Alfonso Ossorio (1916-1990)
In addition to being a fellow artist who greatly appreciated Pollock’s work, Alfonso Ossorio was
a close friend, a Hamptons neighbor, and a loyal patron. Born in Manilla, The Philippines, into a
family who derived their wealth from sugar refining, he attended secondary school in England
and the United States before graduating from Harvard in 1938 with a degree in Fine Art.
Ossorio’s early work was influenced by Surrealism, but in 1949 he saw Pollock’s Number 5,
1948 at the Betty Parsons Gallery and immediately purchased it. He later described his first
reaction to Pollock, saying:
Here I saw a man who had broken all the traditions of the past and unified
them, who had gone beyond cubism, beyond Picasso and Surrealism,
beyond everything that had happened in art…his work expressed both
action and contemplation.”2
When Number 5, 1948 arrived at Ossorio’s home, he noticed that it was damaged. Pollock
offered to repair it, so Ossorio and his partner, the dancer Ted Dragon, drove with the painting to
Springs. That meeting initiated the warm friendship that grew between Pollock and Krasner and
Ossorio and Dragon. It also introduced the city dwellers Ossorio and Dragon to the East End,
where they decided to rent a place for the summer of 1949. Two years later, it was Jackson and
Lee who recommended that Ossorio purchase the seventy-acre estate on Georgica Pond known
as The Creeks, which Ossorio and Dragon made their home for the next 40 years. Also in 1951,
Ossorio wrote the catalogue introduction to Pollock’s solo exhibition of black paintings at the
Betty Parsons Gallery, and arranged for them to be exhibited in Paris the following year.
As a result of his exposure to Pollock’s distinctive
painting process, Ossorio experimented with a freer,
allover style and even made poured works with thick
accumulations of pigment. But beyond artistic
admiration, Ossorio helped Pollock financially by buying
work and sending monthly payments in anticipation of
future purchases. Such an arrangement must have gone a
long way to alleviate the couple’s monetary anxieties.
After Pollock’s fatal car crash, Ossorio made a series of
memorial works in homage to his friend and kindred
spirit.
Alfonso Ossorio, Untitled, mid 1950s. Oil on Masonite, 22 ¼ x 22 ¼ inches .

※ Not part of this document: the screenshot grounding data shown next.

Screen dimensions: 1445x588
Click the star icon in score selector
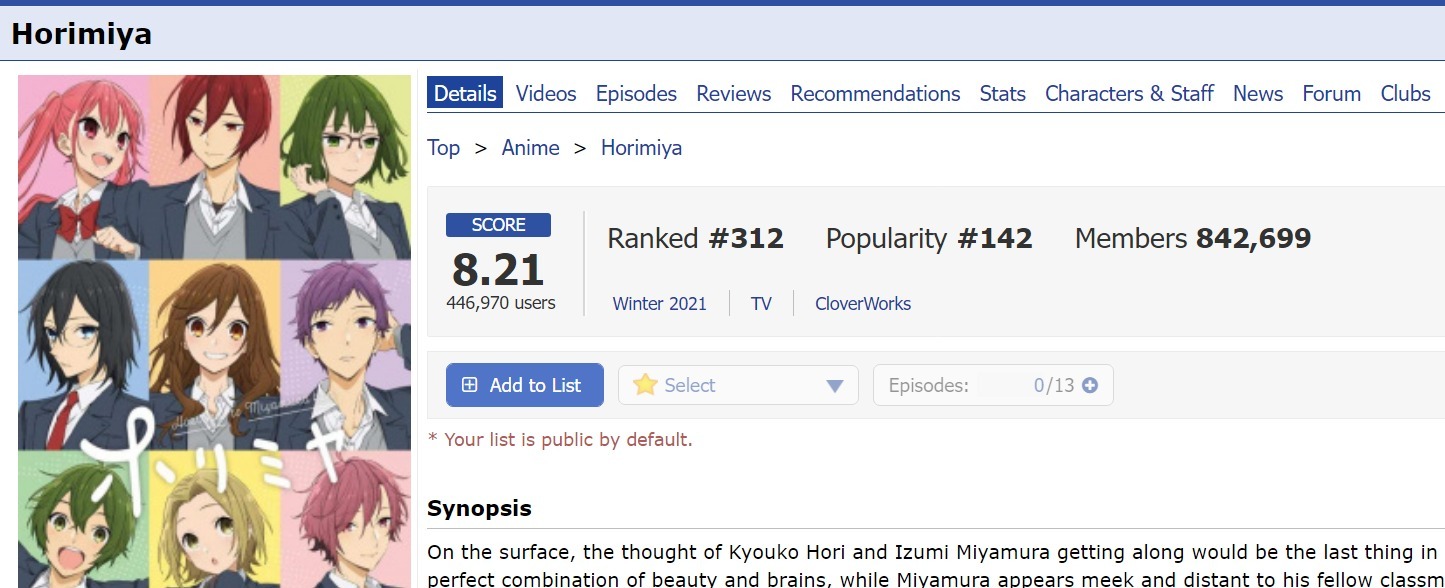point(645,385)
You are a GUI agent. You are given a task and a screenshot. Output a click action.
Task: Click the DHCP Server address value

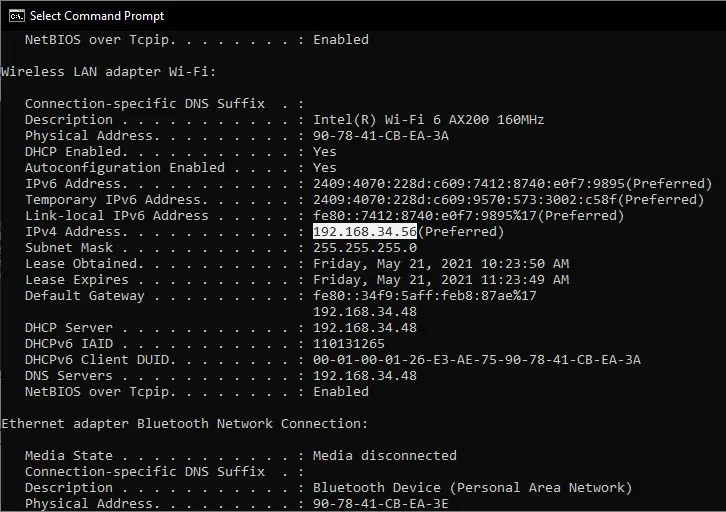point(365,328)
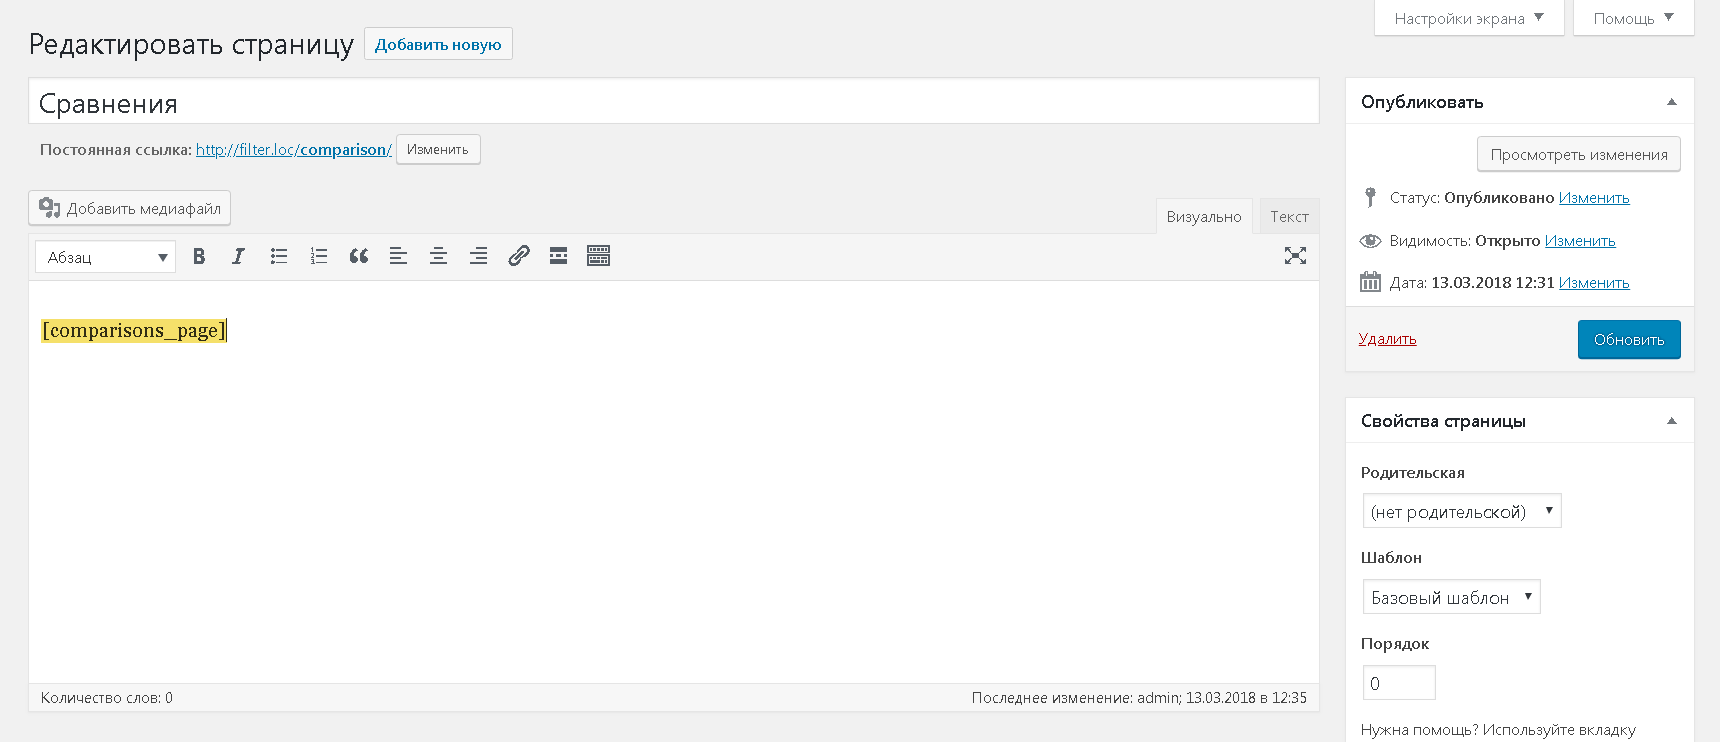Align text to the left
Screen dimensions: 1720x742
click(398, 256)
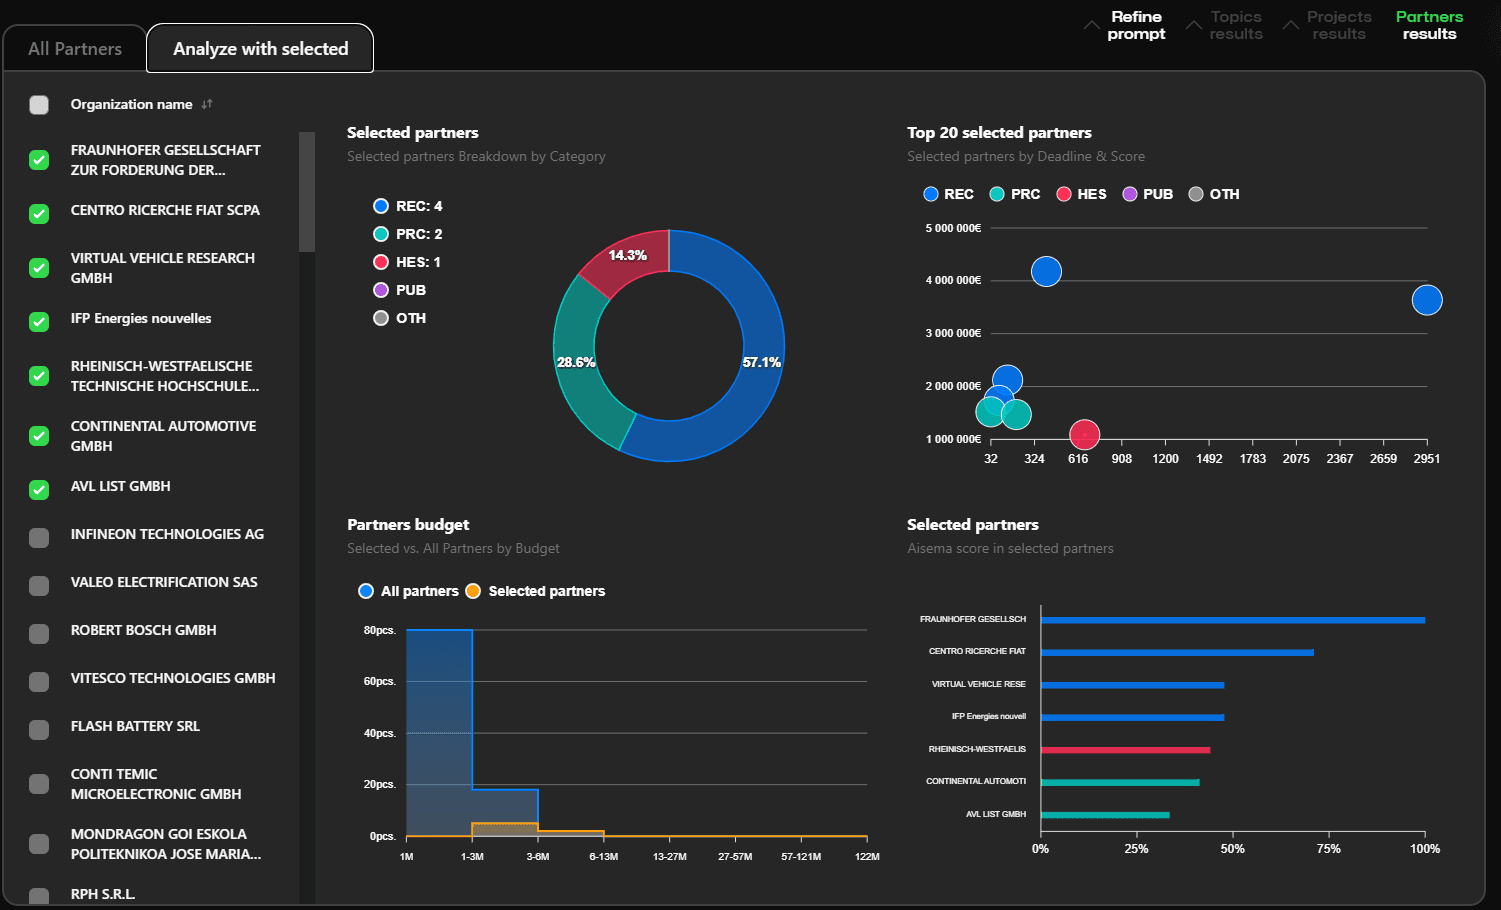Tick the select-all checkbox beside Organization name
The image size is (1501, 910).
pyautogui.click(x=39, y=105)
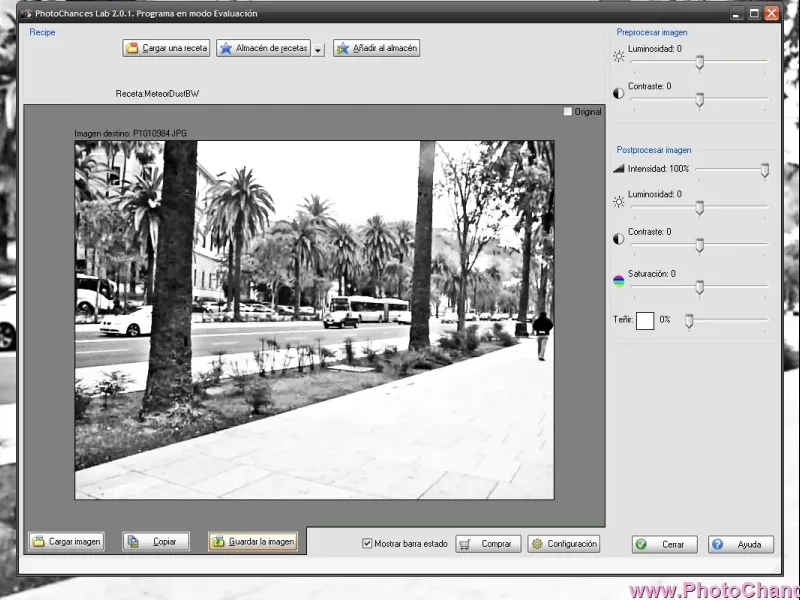Save using Guardar la imagen button
This screenshot has height=600, width=800.
(x=252, y=541)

Pollock-Krasner House and Study Center. Gift of the Ossorio Foundation
Norman Rockwell (1894-1978)
Perhaps the most unexpected tribute to Pollock came in 1962 in the form of a now famous
magazine cover, The Connoisseur, by the brilliant illustrator Norman Rockwell. Only six years
after Pollock’s death, Rockwell produced a visual metaphor of the establishment confronting the
avant-garde, controlled propriety
facing expanding energy, and
buttoned-up grey and white contrasted
with exploding color. In one inspired
image, the master of realist illustration
engages in a dialogue with the master
of mid-century abstraction.
Norman Rockwell, study for The Connoisseur,
1961. Oil on canvas board, 14 x 24 ½ inches
Lent by American Illustrators Gallery, New York
Rockwell’s painstaking efforts to achieve the look of a Pollock abstraction were even more
remarkable than the finished composition. For each Saturday Evening Post assignment, he
routinely created many studies, and transformed his environment acccordingly. For this cover,
his usually tidy studio became a temporary abstract expressionist workplace, similar to Pollock’s
studio, where he made a series of studies for the “action painting” portion of the image.
Numerous photographs document the process, and several are uncannily reminiscent of Hans
Namuth’s photographs of Pollock leaning over his work.
Process photos for The Connoisseur (cover illustration for The Saturday Evening Post, January 13, 1962)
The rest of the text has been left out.